N.V. : Quelles étaient concrètement leurs préoccupations ?

L.A. : Premier acte. La fouille de mes bagages. C’est une fouille qui s’est faite dans les règles de l’art. Je ne sais pas ce qu’on cherchait, mais, à la fin de la fouille, ils n’ont rien trouvé. Ils ont confisqué mon ordinateur et deux téléphones portables que j’avais. Pour éviter qu’ils tripatouillent les choses, je leur ai donné moi-même, les codes. L’agent qui était à la tâche était tellement zélé, qu’il a bloqué l’ordinateur. Après les fouilles, ils m’ont entendu sur Procès verbal, de 19 h à 23 h.

N.V. : Que vous reprochaient-ils ? Sur quoi a porté l’interrogatoire ?

L.A. : Sur le PV, ils ont mentionné, «examen de la situation d’Etat». Qu’est-ce ça veut dire ? Je ne saurais vous le dire. Ils m’ont demandé quand je suis allé à Accra, et pourquoi j’y suis allé. Je leur ai exposé ce que je suis allé faire. Je leur ai dit que je suis allé au Ghana pour rencontrer nos militants qui y sont en exil. J’ai évoqué les rencontres que j’ai eues avec ces camarades. La première a eu lieu dans un hôtel qu’on appelle Air Side hotel, à Accra. J’ai expliqué que nous avons parlé de la vie de notre parti. J’ai fait le film de la rencontre en indiquant que j’ai fait observer une minute de silence à toutes les victimes de la grave crise que notre pays a traversée ; j’ai rappelé l’objectif de notre lutte qui est la reconquête du pouvoir d’Etat dans les urnes ; j’ai dit comment nous devons faire pour faire avancer la lutte. Puis j’ai parlé des visites que j’ai eues avec certains camarades. Notamment celles avec Mme Koudou Jeannette et la mère du président Laurent Gbagbo ; la visite au ministre Emmanuel Monnet, qui m’a reçu à déjeuner en compagnie du ministre Koffi Koffi Lazare. Ensuite j’ai rencontré le secrétaire général du parti au pouvoir, le National Democratic Congress. L’avant dernière visite a été consacrée à l’ambassadeur de Côte d’Ivoire près le Ghana, SEM Ehui Bernard. Et je suis allé enfin saluer les enfants du président Gbagbo. Ce résumé fait, ils m’ont demandé si j’ai rencontré l’«aile militaire». Je leur ai demandé de quelle aile militaire ils parlent. Puis j’ai répondu que je n’ai eu de rencontre avec une quelconque aile militaire. Ils voulaient savoir aussi, si j’ai fait un tour à Lomé.
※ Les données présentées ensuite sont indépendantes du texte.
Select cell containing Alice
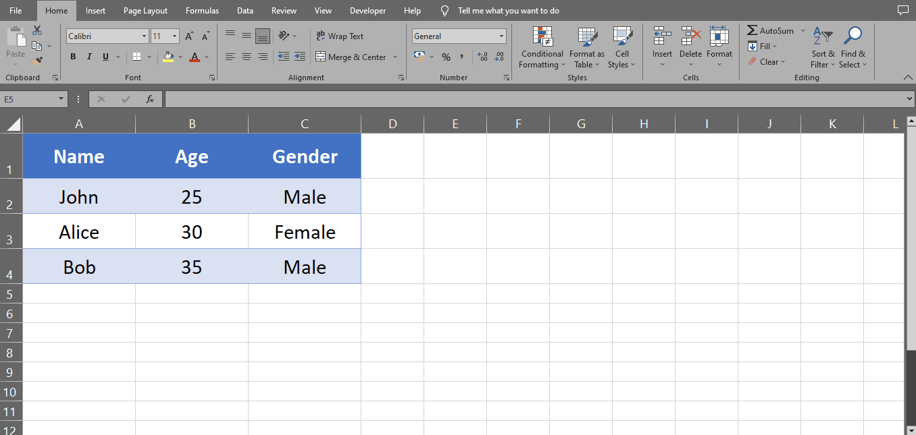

J’ai indiqué que j’y ai transité par deux fois. A l’aller, l’avion a transité par Lomé avant de rallier Accra. De même qu’au retour. Je voudrais relever qu’il n’a pas été permis à mon avocat, Me Toussaint Dako, de suivre l’interrogatoire. Je souligne qu’ils m’ont effectivement soumis à un interrogatoire, au terme duquel, ils m’ont fait signer un PV.

N.V. : A quel moment vous avez été libéré ?

L.A. : L’audition a duré de 19h à 23 h. C’est donc à 23h qu’ils m’ont libéré, en me laissant dans la rue. A cette heure tardive, je pouvais être agressé. Ce matin (NDLR : hier vendredi), je suis retourné à la Dst avec mes collaborateurs pour récupérer mes téléphones et mon ordinateur. Le directeur de la surveillance du territoire, nous a fait attendre de 13 h à 15 h avant de nous restituer nos matériels.

N.V. : Comment réagissez-vous personnellement à cette interpellation, et quelle suite votre parti compte lui donner ?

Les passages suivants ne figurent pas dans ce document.